# SOURCE:
Removing the file solved my problem.
Example of data.R:
#' Name_of_the_data
#'
#' Description_of_the_Data
#'
#' #format A data frame with 10000 rows and 2 variables:
#' \describe{
#' \item{Col1}{description of Col1}
#' \item{Col2}{description of Col2}
#' }
"data_name"
No need to remove data.R in /R folder, you just need to decorate the documentation around the NULL keyword as follow:
#' Name_of_the_data
#'
#' Description_of_the_Data
#'
#' #format A data frame with 10000 rows and 2 variables:
#' \describe{
#' \item{Col1}{description of Col1}
#' \item{Col2}{description of Col2}
#' }
NULL
Generally, this happens when you have a mismatch between the names of one of the rda files in data folder and what is described in R/data.R.
In this case, the data reference in the error message is for data.csv, not the data folder. You need to have rda files in the data folder of a R package. If you want to download csv, you need to put them in inst/extdata.
This being said, you might want to consider using tempdir() to save those files in the temp folder of your session instead.
There's 3 things to check:
The documentation is appropriately named:
#' Name_of_the_data
#'
#' Description_of_the_Data
#'
#' #format A data frame with 10000 rows and 2 variables:
#' \describe{
#' \item{Col1}{description of Col1}
#' \item{Col2}{description of Col2}
#' }
data
That the RData file is appropriately named for export in the data/ folder.
That the RData file is loaded with the name data.
If documentation (1) is A, the Rdata file is A.RData (2), but the object (when loaded with load() ) is named B- you're going to get this error exactly.
The problem probably is because how your object was named when you save it.
Suppose I load a file a called it "d", then I save it (as is suggested) with save in the data/ directory as "data":
save(d, file = "data/data.rda")
Then you will run the clean and install package and you will get the following error:
Error: 'data' is not an exported object from 'namespace:YourPakage'
Looks like it does not matter how you declare your object in the roxygen documentation. I guess you must name your OBJECT with the same name you are going to save it and loaded it.

# DATASET SECTION:
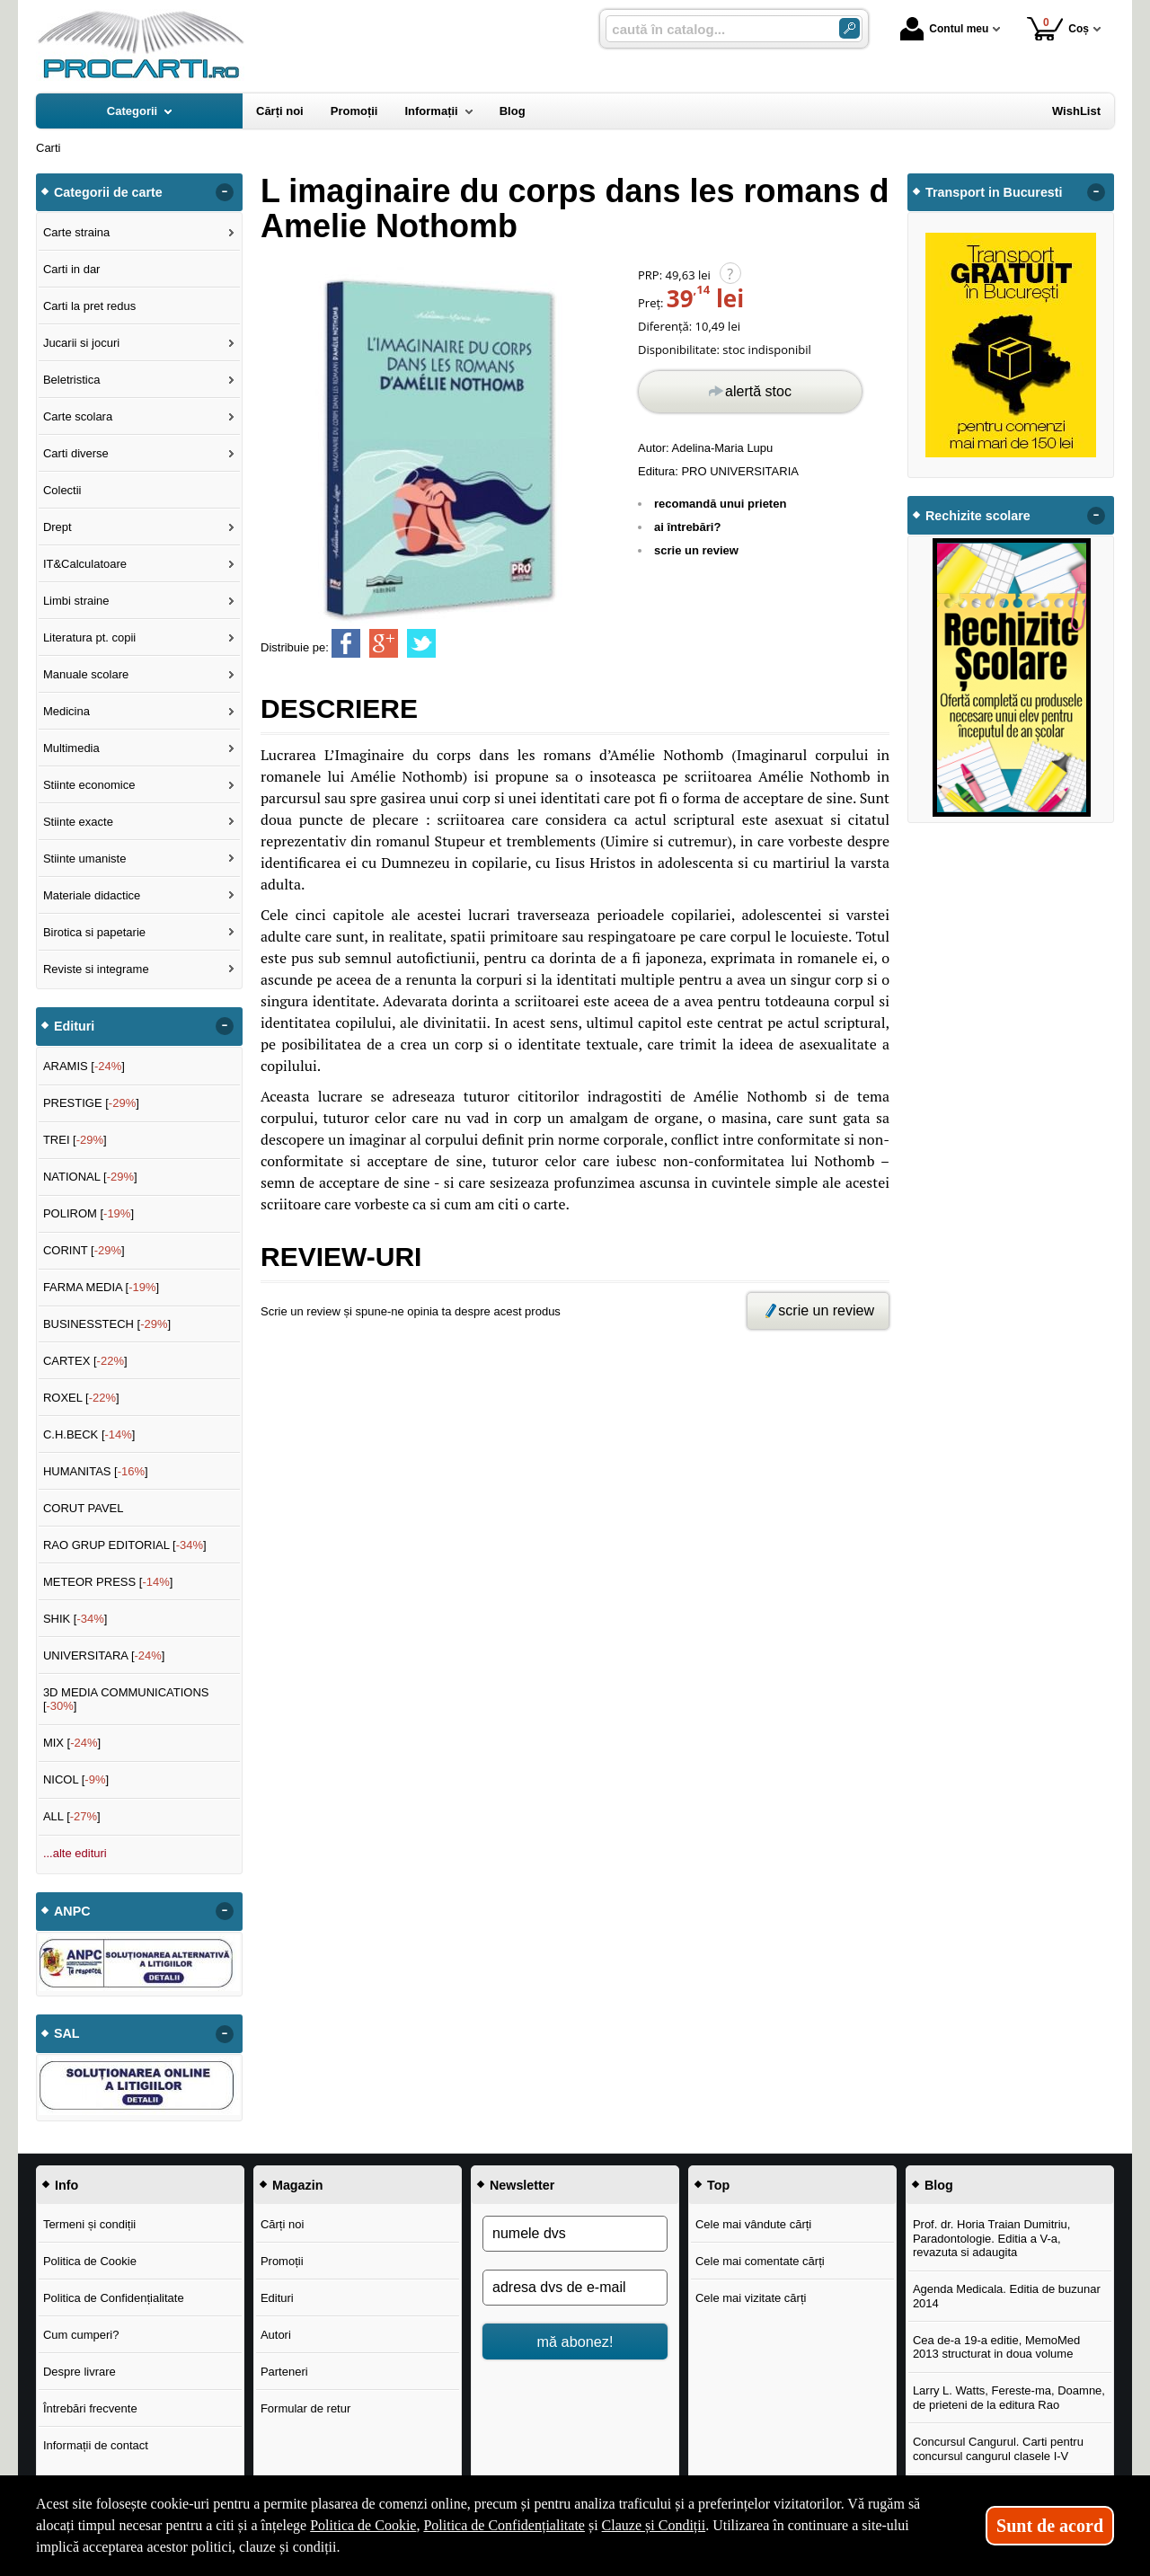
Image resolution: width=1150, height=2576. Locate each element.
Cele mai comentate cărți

# GOAL 1:
Using the forum thread on documenting R package data, answer each question briefly:
(a) Which folder should hold csv files you want to download?
(b) Around which keyword does one reply say to place the documentation instead of removing data.R?
(c) Which function does the thread suggest for saving files in the session's temp folder?
# GOAL 2:
Extend the forum thread on documenting R package data, picking up right after its final sentence.

# WRITTEN RESPONSE 1:
(a) inst/extdata
(b) NULL
(c) tempdir()

# WRITTEN RESPONSE 2:
For example, load your dataset as "pib" object, then save as "pib.rda" and declare in roxygen "loadData.R" (for example) your "pib".
#' Datos del PIB
#'
#' #docType data
#'
#' #usage data(pib)
#'
#' #format An object of class ...
#'
#' #keywords datasets
#'
#' #references ----
#'
#' #source ----
#'
#' #examples
#' data(pib)
"pib"
I had this issue because I copied the .rda file into the R\data folder.
Issue was resolved by using usethis::use_data(DataObject) which automatically takes the raw-data (DataObject) file and adds it to the R\data folder within the R package directory.
When I was stumped by the error
Error: 'data' is not an exported object from 'namespace:my_package'
MrFlick's comment above saved me. I had simply changed the name of an .rda file in my data folder. I was unable to get devtools::document() to recreate the NAMESPACE file. The solution was to re-save the data into the .rda file. (Of course I should have remembered that when one loads from an .rda file the name of the R object(s) has nothing to do with the name of the .rda file so renaming the .rda file doesn't do much.)
I spent a few hours trying to fix this. Finally got it to work.
Notes:
Data files have to be of type "rda". "rds" won't work.
File names had to be lower case.
NULL in documentation name didn't work for me. Had to be a lower case string.
In general, it seems the same error message is caused by several things. Anything the checker doesn't like related to data files, it will issue the same error. Hard to debug under those circumstances.
I will add another trap. Working in RStudio
I have assigned a string to MyString and saved in the data folder of my package project:
save(MyString, file="./data/MyString.RData")
My ./R/data.R file contains documentation for this:
#' A character string
#'
"MyString"
This works. But you must use one file per object and not do save(X, Y, Z, file="BitsAndPieces.RData") and then document BitsAndPieces. If you do then you will get the error of this question. Which I did, needless to say.
I had the same error and I would be able to overcome the error as follows.
The data file located at: data/df.RData
The R documentation file located at: R/df.R
I have created the df.RData file by importing the df.txt file into R and using the save() function to create the .RData file. I used the following code block to create .RData file.
x=read.table("df.txt")
save(x,file="df.RData")
Then after running the RCMD check I get the same error as df is not an exported object from namespace "package name".
I have overcome the error by change the variable name of the df.RData file as
df=read.table("df.txt")
save(df,file="df.RData")
Restarting the session solved the problem for me. Somehow the environment was empty and after restart all objects were back, hence solving the diff.
I had the same issue with one of my packages, and I needed to add
LazyData: true
to my DESCRIPTION file.
I had this problem, even renaming the variables and uninstalling the probematic packages didn't work.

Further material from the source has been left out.